==== Records to use ====

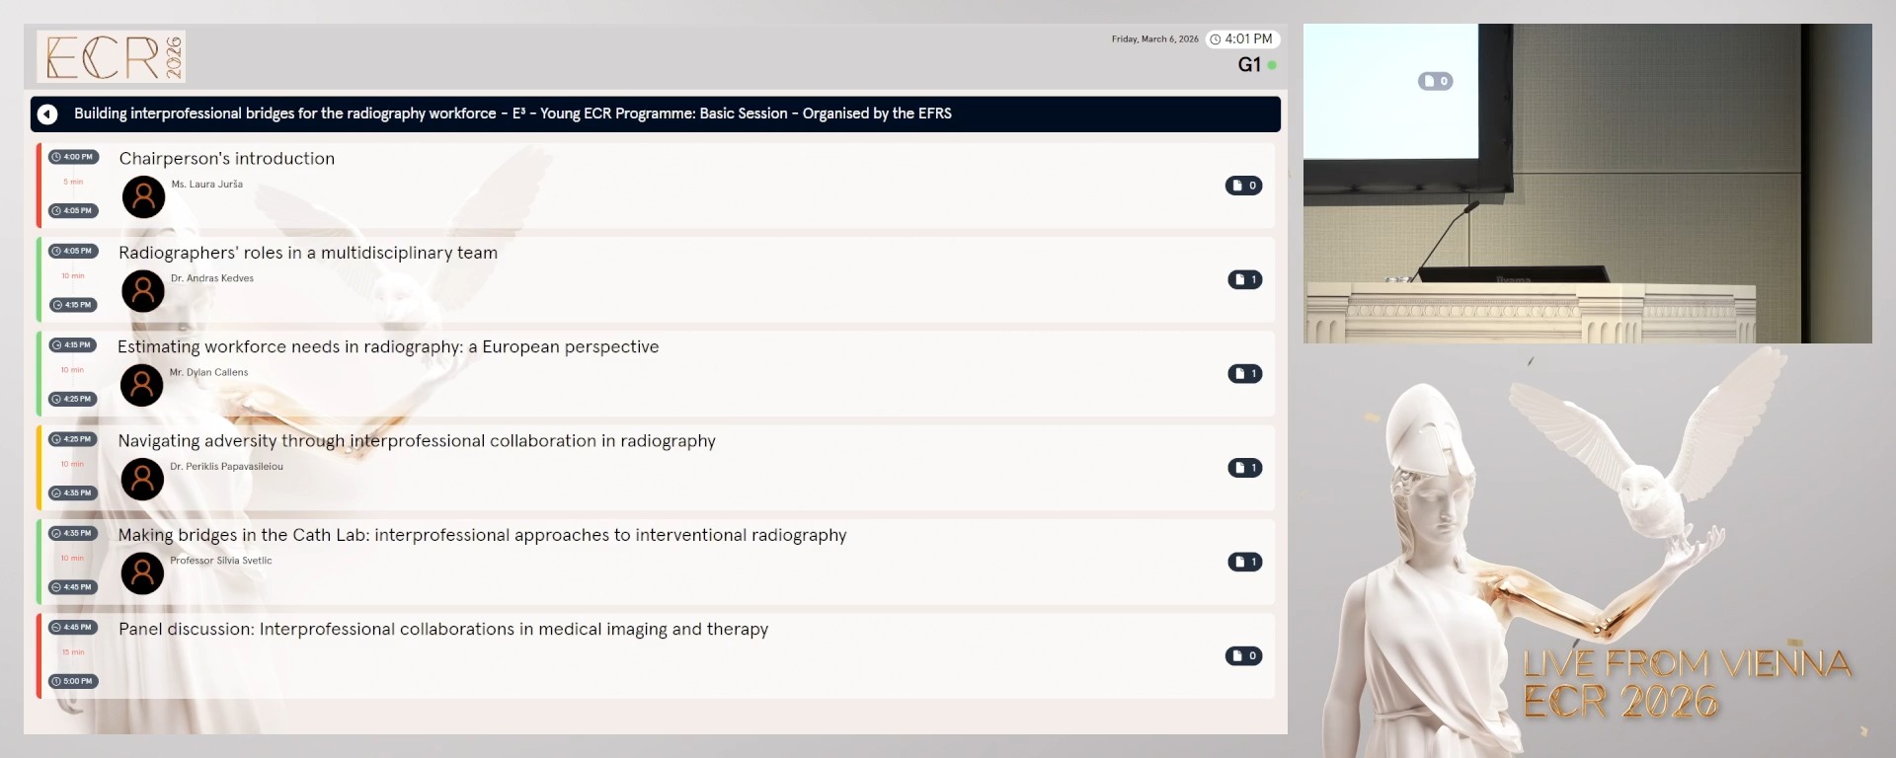Viewport: 1896px width, 758px height.
Task: Open the ECR 2026 logo
Action: coord(112,56)
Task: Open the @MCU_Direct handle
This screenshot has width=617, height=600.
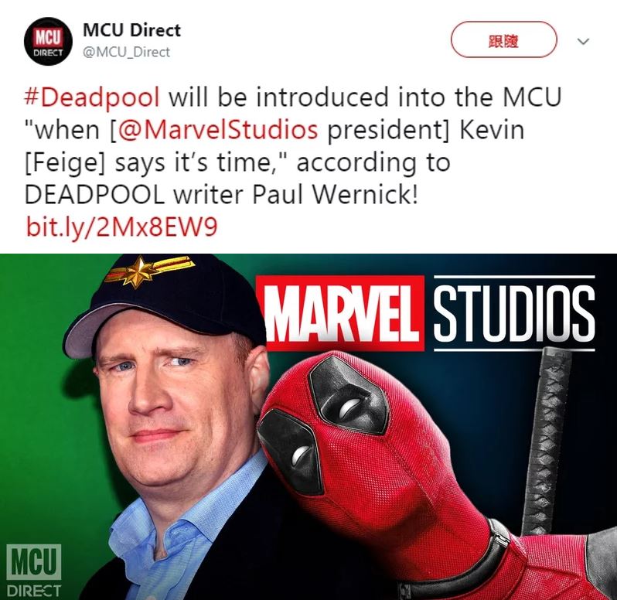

====

→ Given instruction
Change "screenshot" to "image" everywhere in the listing above and give its lines again with nothing else altered. Leave the pictures out.

→ Response to the task
Viewport: 1896px width, 758px height.
Task: Open the ECR 2026 logo
Action: coord(112,56)
Task: Open the @MCU_Direct handle
This image has width=617, height=600.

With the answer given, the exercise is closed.